__Activity__. Repeat word for word the lines from the one containing "Where should I click to: Click lock" to the end of the material below, and leave all pictures out.
►
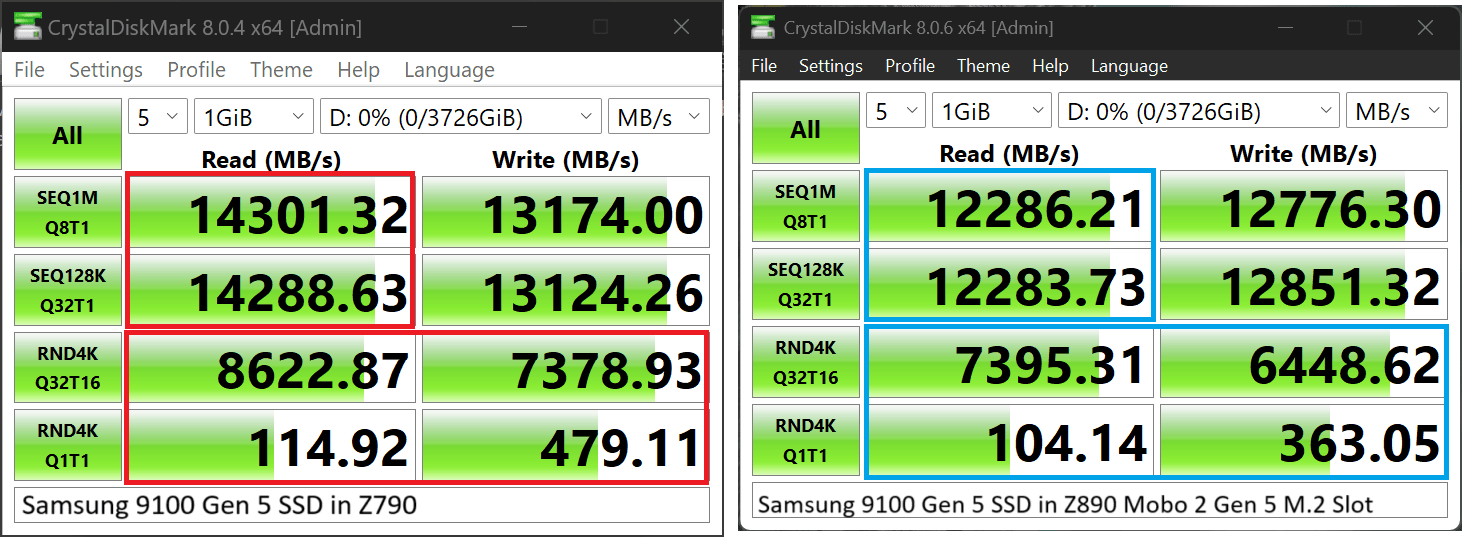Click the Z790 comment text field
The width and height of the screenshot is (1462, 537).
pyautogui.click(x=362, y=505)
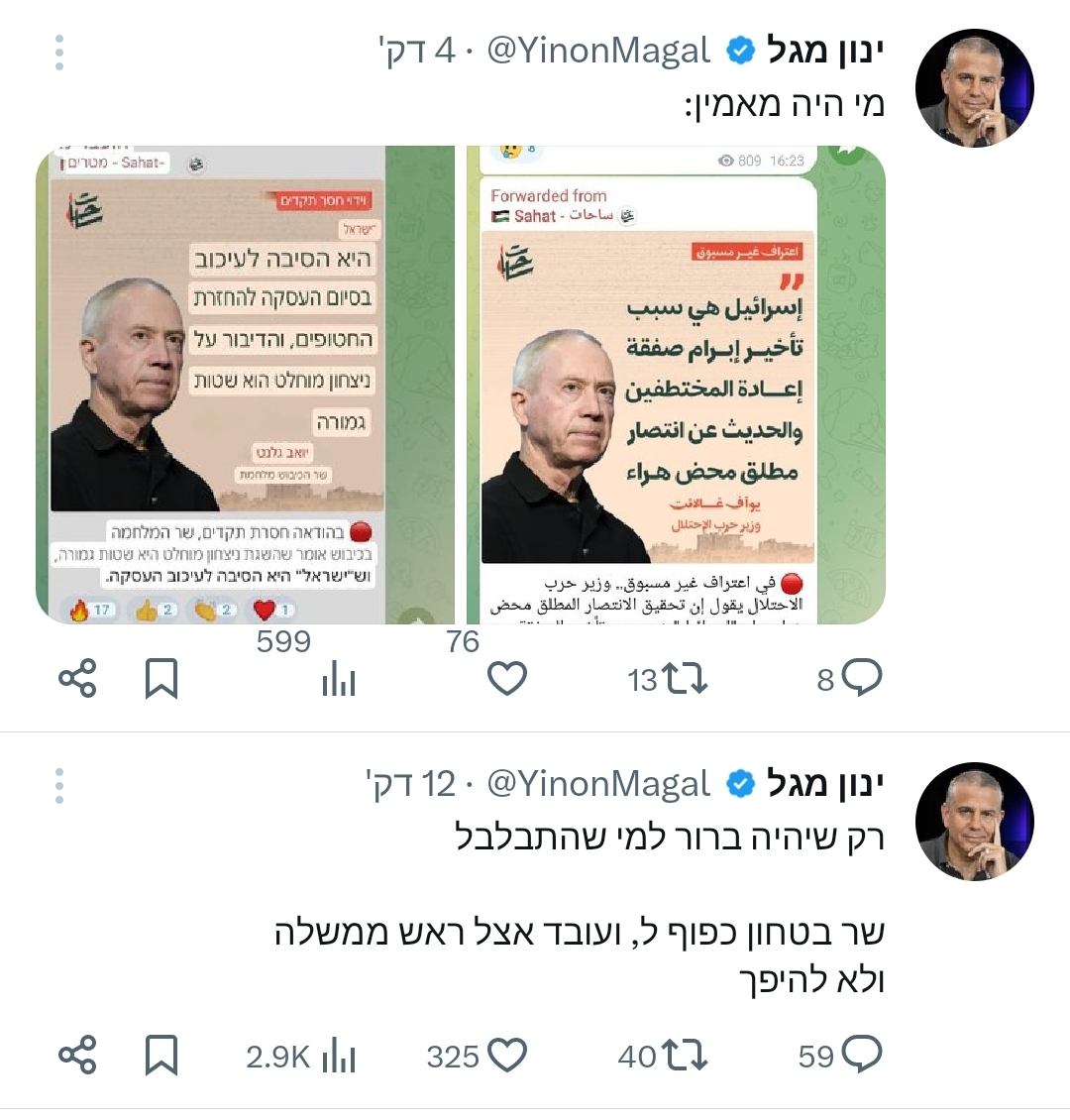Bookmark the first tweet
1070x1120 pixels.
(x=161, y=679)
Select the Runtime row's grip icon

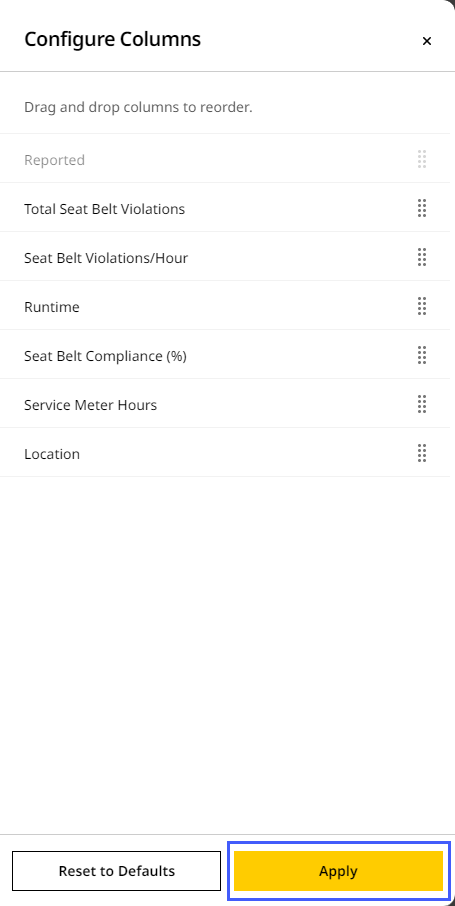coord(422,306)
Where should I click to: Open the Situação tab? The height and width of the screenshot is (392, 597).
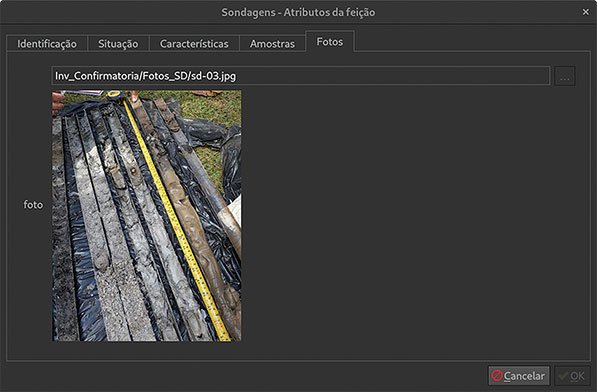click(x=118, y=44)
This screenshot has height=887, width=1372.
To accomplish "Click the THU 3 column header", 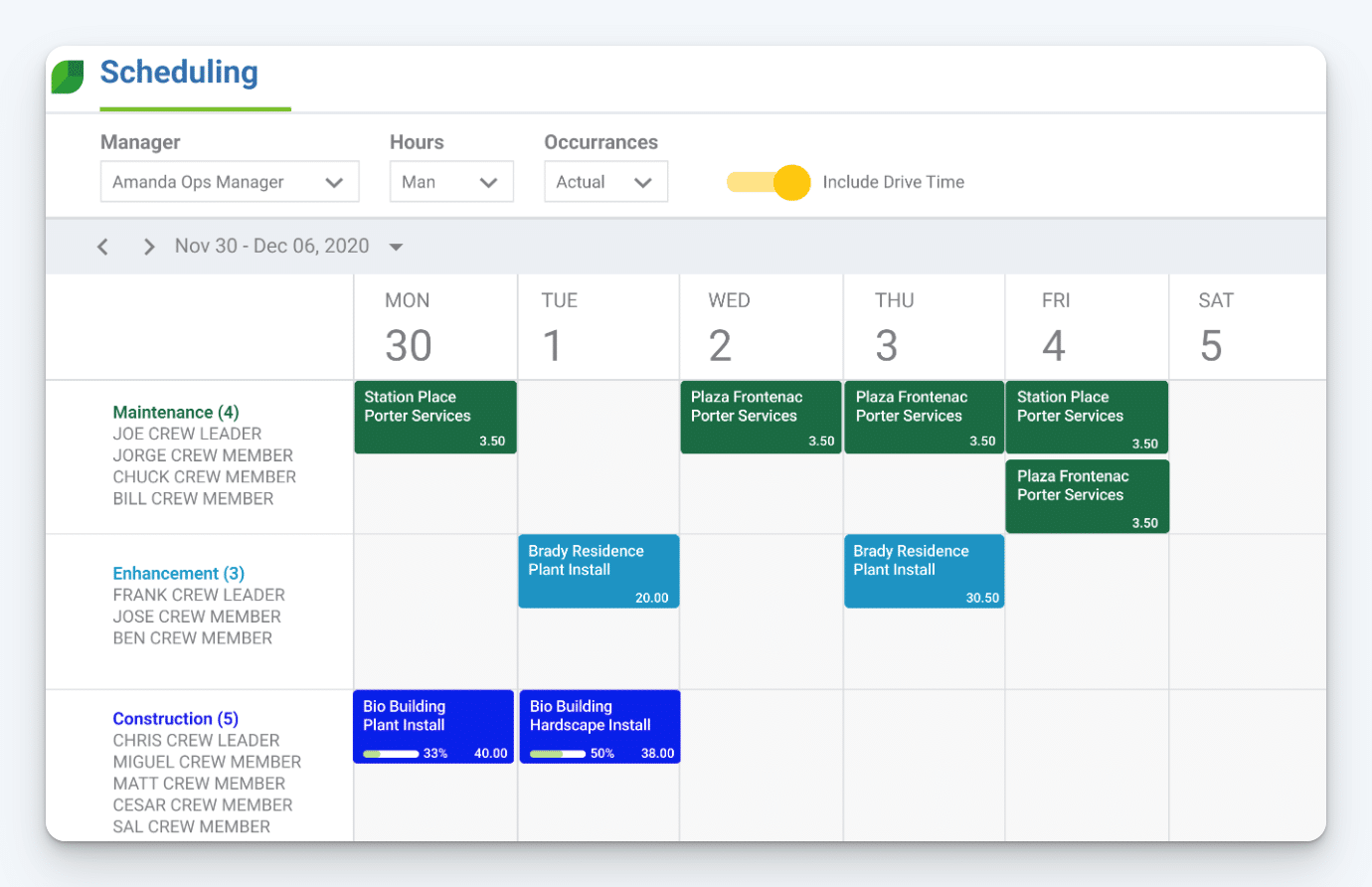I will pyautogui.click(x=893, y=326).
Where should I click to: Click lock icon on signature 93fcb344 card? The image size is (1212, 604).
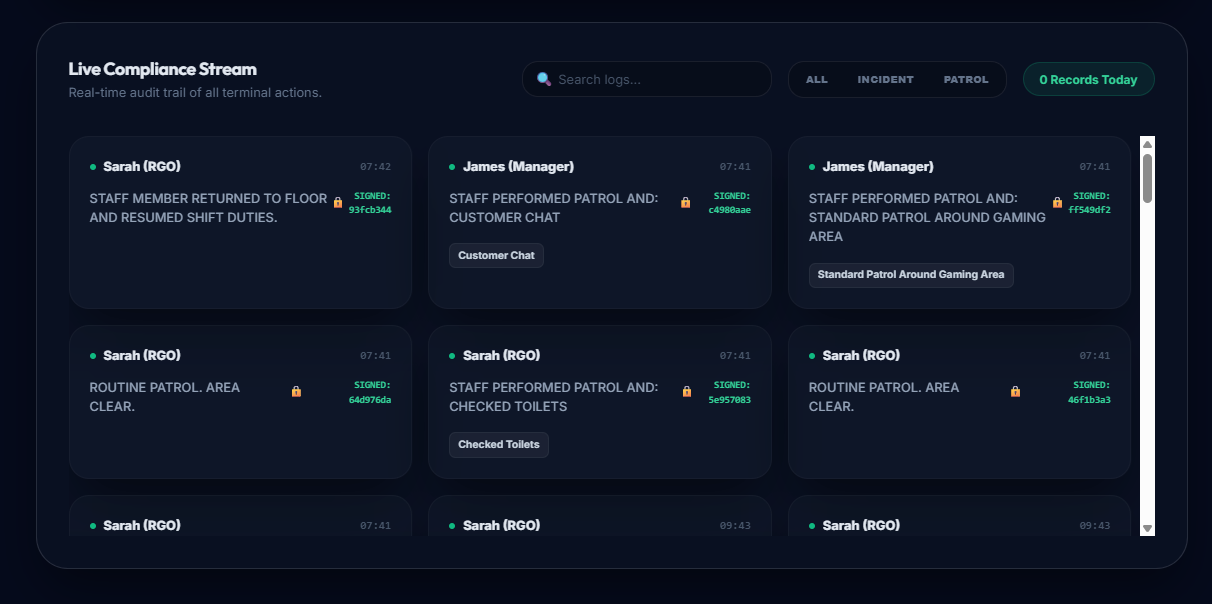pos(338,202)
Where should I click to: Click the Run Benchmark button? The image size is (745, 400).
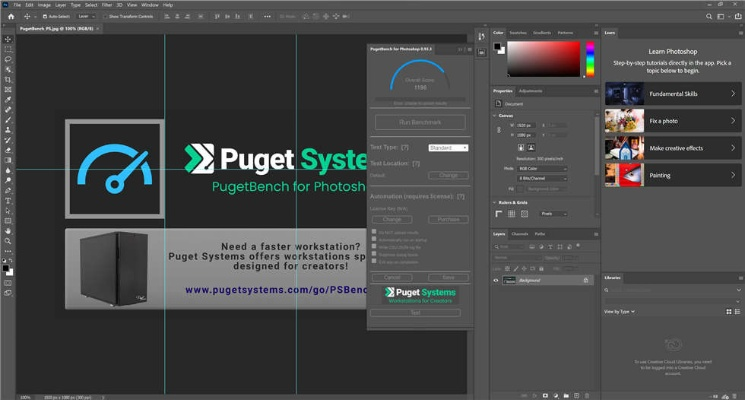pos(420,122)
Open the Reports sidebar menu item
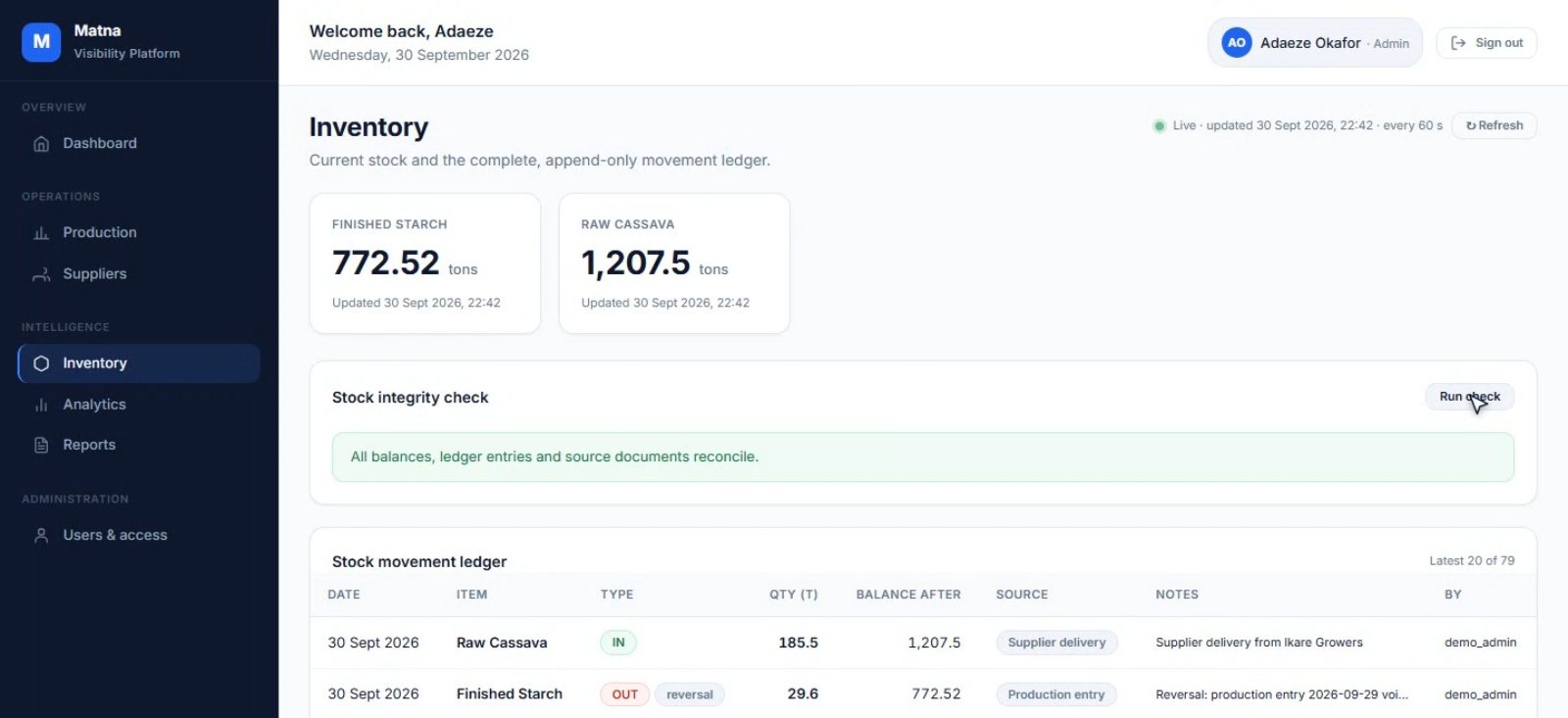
◄
__Reply to the task__.
Where should I click to: Click lock icon on signature 93fcb344 card? The image size is (1212, 604).
pos(338,202)
Where should I click to: Click the Run Benchmark button? The image size is (745, 400).
pos(420,122)
Open the Reports sidebar menu item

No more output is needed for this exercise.